▸ RECORD LIST
★ ★ ★ ★ ★ ★ ★

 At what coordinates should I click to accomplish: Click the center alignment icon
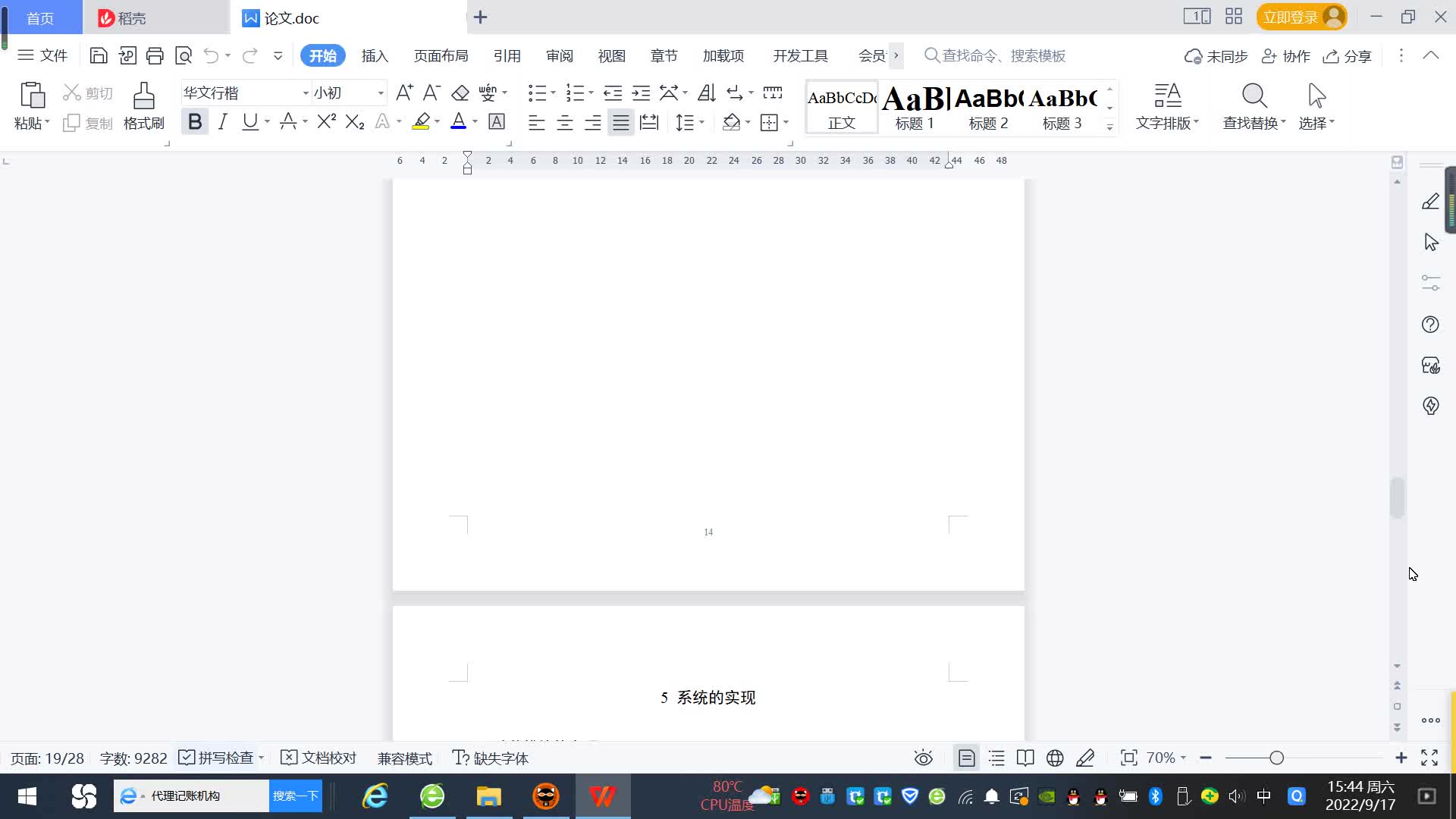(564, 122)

★ ★ ★ ★ ★ ★ ★

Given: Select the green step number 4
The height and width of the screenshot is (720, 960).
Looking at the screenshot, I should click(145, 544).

★ ★ ★ ★ ★ ★ ★

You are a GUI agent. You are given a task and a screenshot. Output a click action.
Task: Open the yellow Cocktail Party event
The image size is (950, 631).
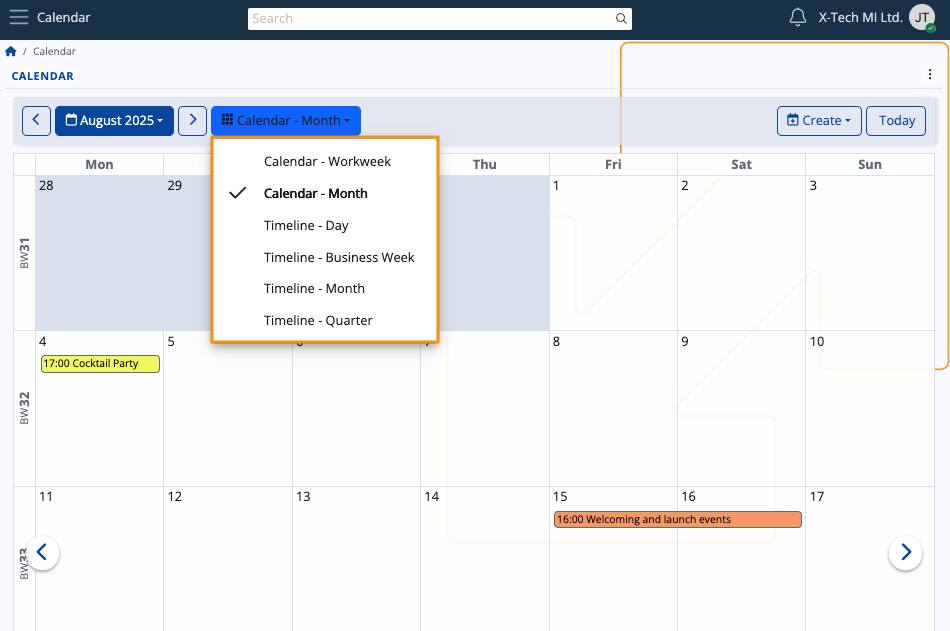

★ ★ ★ ★ ★ ★ ★

▸ EXERCISE DETAILS
Count the lines of the entries above that contain the word "screenshot", matching case exactly, and reply with the number only.

▸ ANSWER TO THIS EXERCISE
3